Among the material realities of green energy:
Building wind turbines and solar panels to generate electricity, as well as batteries to fuel electric vehicles, requires, on average, more than 10 times the quantity of materials, compared with building machines using hydro-carbons to deliver the same amount of energy to society.
Replacing hydrocarbons with green machines will vastly increase the mining of various critical minerals around the world. For example, a single electric car battery weighing 1,000 pounds requires extracting and processing some 500,000 pounds of materials. Averaged over a battery’s life, each mile of driving an electric car “consumes” five pounds of earth. Using an internal combustion engine consumes about 0.2 pounds of liquids per mile. (note, I think “consumes” is a misnomer here, the half a ton of materials are not actually consumed. Also, this 5 lbs to 0.2 lbs talk is not an apples to apples comparison)
By 2050, with current plans, the quantity of worn-out solar panels—much of it non- recyclable—will constitute double the tonnage of all today’s global plastic waste, along with over 3 million tons per year of unrecyclable plastics from worn-out wind turbine blades. By 2030, more than 10 million tons per year of batteries will become garbage. (While a million tons seems to be a large amount, we really don’t know that it is for a country of 350 million people.)
In sumEven without subsidies, mandates, and policies that favor green energy, the future for both America and the rest of the world will see many more wind and solar farms and many more electric cars. That will happen precisely because those technologies have matured enough to play significant roles. And given the magnitude of pent-up global demand for energy and energy-using machines and services—especially after the world struggles out of recession — the world will need “all of the above” in energy supplies.
Note this report is a follow up to a report the author wrote in early 2019. Here’s a link without discussion
https://manhattan-institute.org/green-energy-revolution-near-impossible
Comments
Thanks for posting the article as I found it an interesting read.

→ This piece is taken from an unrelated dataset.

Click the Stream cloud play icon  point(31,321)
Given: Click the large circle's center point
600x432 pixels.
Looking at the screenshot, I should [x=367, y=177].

Back on May 28th I purchased an opening position in BCSAX (Blackrock Commodity Strategy Fund) which holds some mining companies plus other companies that service the industry down to retail distribution in the commodity chain. Thus far, as I write, I am up 7% in this niche type fund in a little less than two months and just recently caught a little dividend payment.
I have provided a link for BCSAX for those that would like more information on the fund.
https://www.blackrock.com/us/individual/products/227413/blackrock-commodity-strategies-class-a-fund
I picked up some FVAC in the premarket recently (as a speculative play) after it merged with the old problematic Molycorp via a SPAC. Seemed to be a good play on the largest domestic rare earths miner.
Did you get in at the initial $10 price?
A relevant article: https://investorintel.com/sectors/technology-metals/technology-metals-intel/us-rare-earths-industry-comeback-begun-mp-materials-announces-nyse-listing-via-merger-fvac/
David
It opened Monday at 12, I bought in a lowball bid at $11. It's up big to 14.50 in today's aftermarket on news about its plans, plus DOD restarting funding of rare earths projects ... at first I thought it was a pump-and-dump thing by their execs, but it apparently wasn't. And there aren't many Robinhooders holding the stock, either ... yet.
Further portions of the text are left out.